New features of GIGW 3.0
The new version of the guidelines has several enhancements to make it more user centric, accessible, secure and at par with the global best practices and latest technological benchmarks. This version was reorganised to ease adoption and implementation and ensure wider conformity with GIGW. The following major enhancements have been included in the current version.
The new version of the guidelines is structured so as to reduce ambiguity and provide clarity on the roles and responsibilities of the implementers. The guidelines are structured under the following heads:
- Statement: Requirement or checkpoint to meet the particular guideline.
- Benefits: Positive outcomes achieved by following the requirements, such as improving user experience, accessibility, security and trust-building with citizens.

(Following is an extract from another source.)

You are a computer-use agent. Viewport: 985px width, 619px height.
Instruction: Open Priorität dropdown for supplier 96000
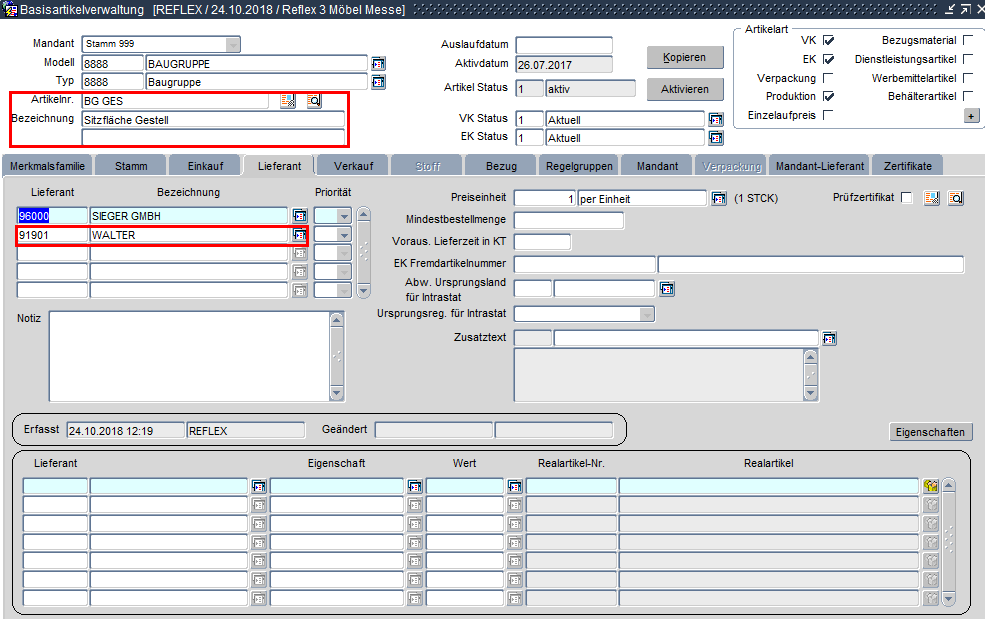tap(344, 215)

- Government organisation action: Actions pertaining to the owner government organisation. These will be undertaken by the respective WIM nominated by the organisation.
- Developer action: Specific tasks and actions a developer is responsible for in order to comply with the guidelines and ensure the website/app meets the desired standards of quality, usability and effectiveness.
- Evaluator action: Refers to testing of the website/app manually or with automated tools to verify conformity with this checkpoint.
The key thrust of GIGW 3.0 is on enhancing user interface and user experience (UI and UX) of websites/apps and the implementation of user-centric information architecture (IA) to ease the user journey and provide content as per the user profile. To ensure the quality of content throughout the lifecycle of the website, GIGW guides on the provisioning of a centralised monitoring dashboard to identify the issues and provide alerts on non-conformity. Content creators must also be supported with the right tools and technologies for accessible content creation
GIGW 3.0 stresses on API level integration with platforms like India Portal, DigiLocker, Aadhaar-based identity, single sign-on, data and citizen engagement platforms, language translation tools to enable seamless content and data flow among the different web initiatives of government organisations. Social media integration also needs to be ensured.
Accessibility guidelines for web content have been formulated by W3C and are known as the web content accessibility guidelines (WCAG). GIGW 2.0 was compliant with version 2.0 of WCAG, however in the recent past WCAG has been upgraded to version 2.1 which inherits its requirement from WCAG 2.0 with additional guidelines to improve accessibility guidance for three major groups: users with cognitive or learning disabilities, users with low vision and users with disabilities on mobile devices.
GIGW 3.0 has been upgraded to include these additional requirements to ensure that websites/ apps can be used by the widest possible audience. The current version ensures conformity with Level AA of WCAG 2.1. In all 17 new success criteria have been added to the new version.
A chapter on cybersecurity, formulated by CERT-In, has also been incorporated which relates to websites, web portals, web applications and mobile apps. The chapter focuses on protecting web resources from unauthorised use, access, changes, destruction, or disruption. It also guides on the prevention of leakage of sensitive information like passwords, email addresses and credit card details, which cause both personal embarrassment and financial risks.
It deals with all aspects of security starting from design, coding and implementation to testing and deployment, which prevent malfunctioning, phishing, cyber-crimes or cyberattacks to avoid data loss of the organisations or users.
It is based on the best industry security practices and guidelines such as ISO 27001, the Application Security Verification Standard (ASVS) issued by Open Web Application Security Project (OWASP), OWASP Top 10 vulnerabilities and the Center for Internet Security (CIS) benchmarks as per the prevailing security policy.
This chapter must be read in conjunction with the guidance and advisories issued by CERT-In from time to time, which should be treated as updates to the guidance contained in the chapter.
Government organisations must continue to obtain a “safe to host” certificate issued by the cybersecurity auditors empanelled by CERT-In/STQC or the auditors of STQC or NIC.
The chapter on lifecycle management deals with the policies, processes and plans that the department has to put in place to guide the website management team in maintain the quality, accessibility security of the website throughout its lifecycle. It also stresses on the need for dedicated Web information Manager who is a senior official from the department to head the website management team.
Risk factors and their mitigations
Risk mitigation is one of the important criteria behind the formulation of any standard/ guideline. The new version of the guidelines outlines the risk factors associated with non-conformity with each section of these guidelines. They have also been mapped with each guideline and presented in the conformity matrix.
Therefore, while the description of each guideline informs the users about the benefits of conformance the conformity matrix will make the users aware of the risk involved in case, they fail to meet the guideline.